I can reproduce the problem. Take a look.
I found out that ignore_index=True fixes the problem but I can't figure out why and why this is not the case in pandas.
@DimitarSirakov iteration over the index occurs when converting; if the index is not unique, then it may return not a scalar, but a Modin Series, with which pyarrow cannot work.
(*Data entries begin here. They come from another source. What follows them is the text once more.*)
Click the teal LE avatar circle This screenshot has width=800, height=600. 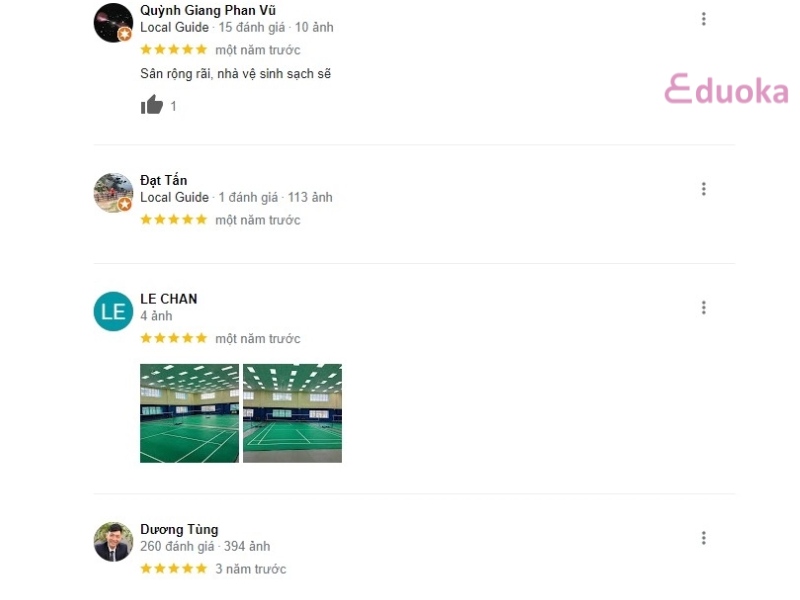(x=113, y=311)
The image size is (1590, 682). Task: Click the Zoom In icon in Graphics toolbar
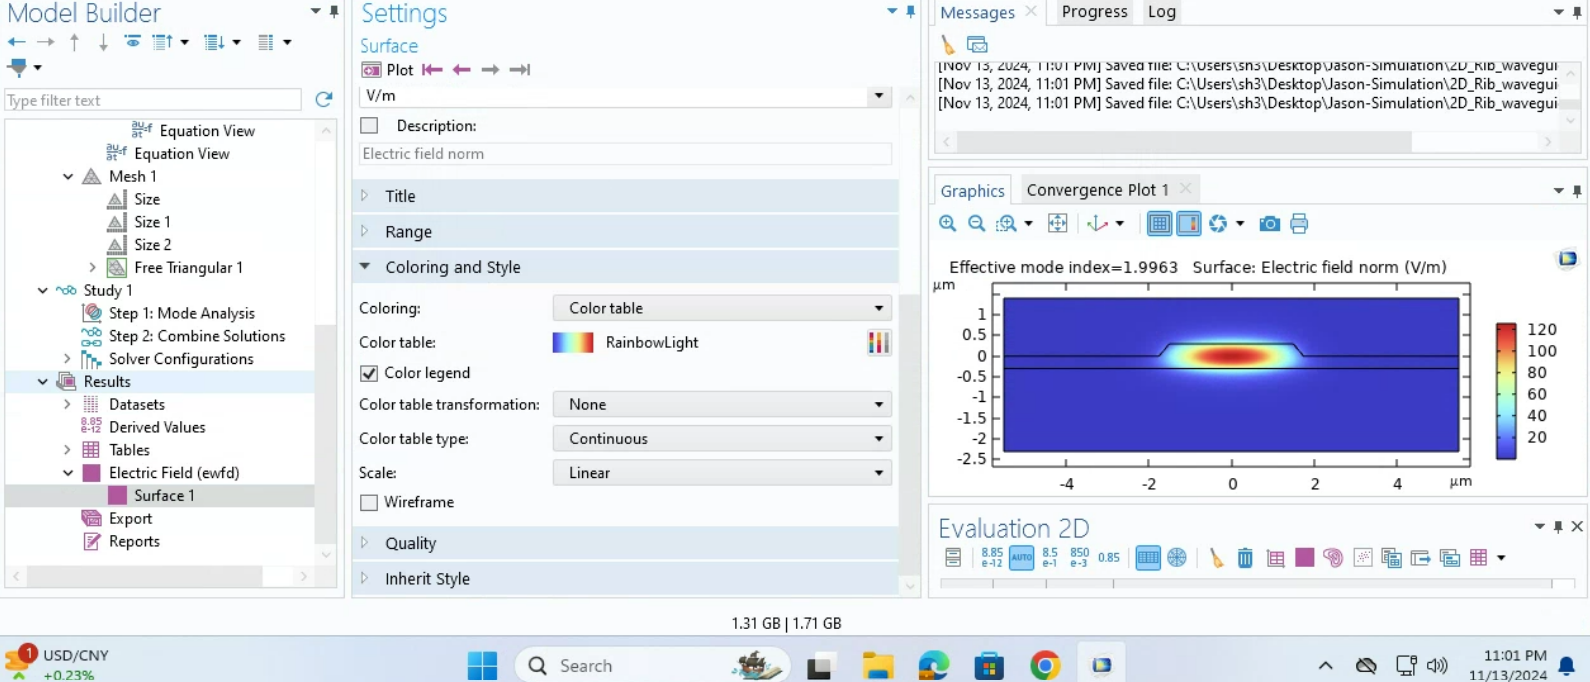[947, 224]
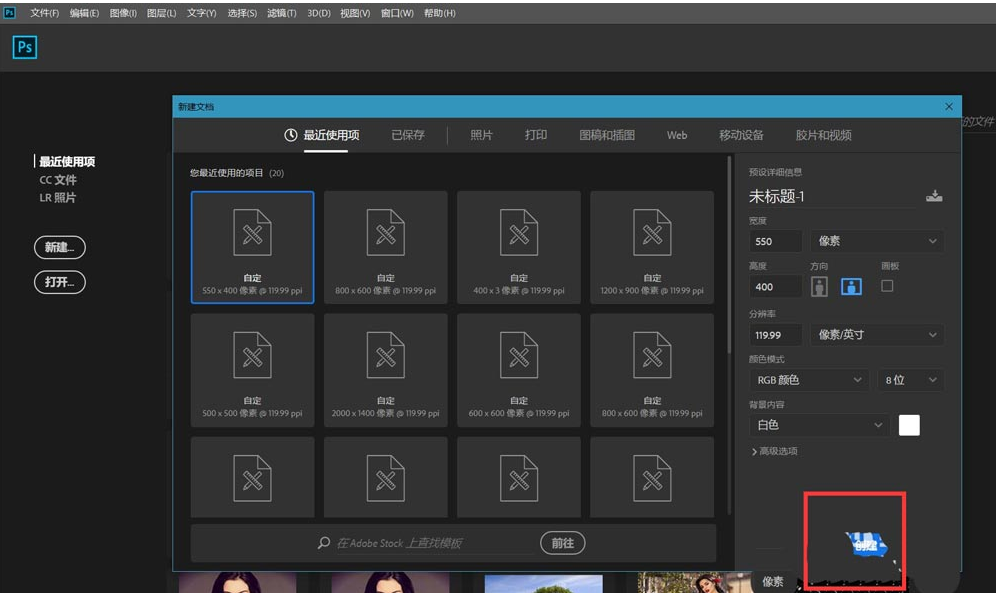The width and height of the screenshot is (998, 593).
Task: Click the 前往 button
Action: 563,543
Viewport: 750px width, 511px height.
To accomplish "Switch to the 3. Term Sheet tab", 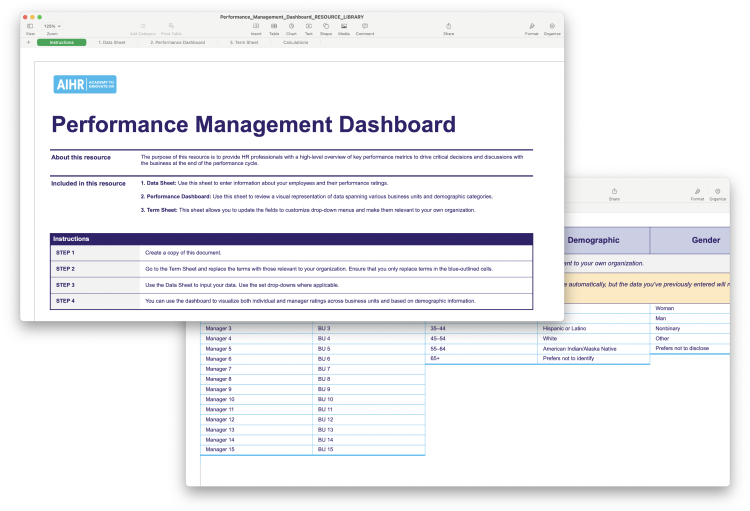I will click(244, 43).
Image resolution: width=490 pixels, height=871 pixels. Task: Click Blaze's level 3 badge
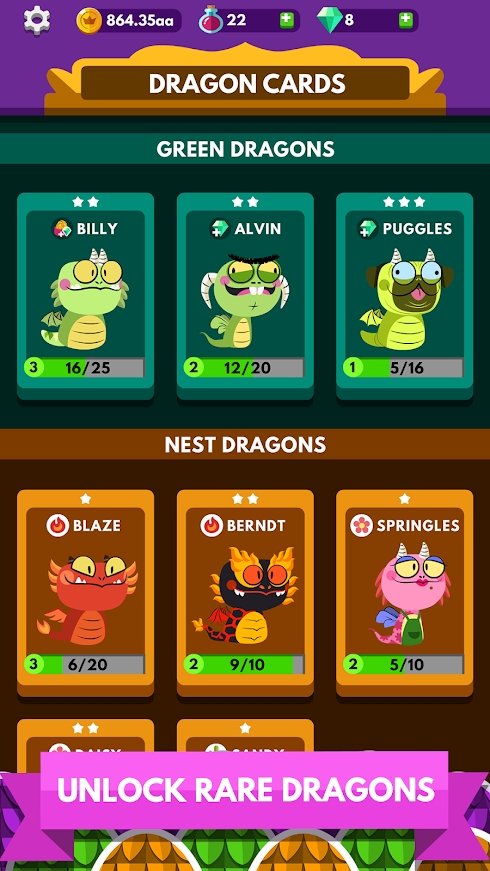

An interchange protocol was developed for interaction between libraries. An implementation of this protocol can be used through https://arrow.apache.org/docs/13.0/python/generated/pyarrow.interchange.from_dataframe.html#pyarrow.interchange.from_dataframe. However, as far as I know, it appears in pyarrow starting from version 13.0.0. Do you have the opportunity to try this option?
@DimitarSirakov if this option is not suitable for you, then we may consider implementing def __arrow_array__(self, type=None): for Series object, which will fix the problems with your current reproducer, but will most likely be slower.
The implementation is awesome. However, the DataFrame exchange protocol doesn't fully support certain types, such as datetime64[ms]. Fortunately, I've found some workable solutions, so it's manageable.
Given my goal of maximizing efficiency with the resources at hand, I'll have to pass on this one :). I thought Modin would be an almost perfect drop-in replacement for Pandas, and perhaps that led me to expect a similar outcome here.
Thanks for the support – it's been a real time-saver.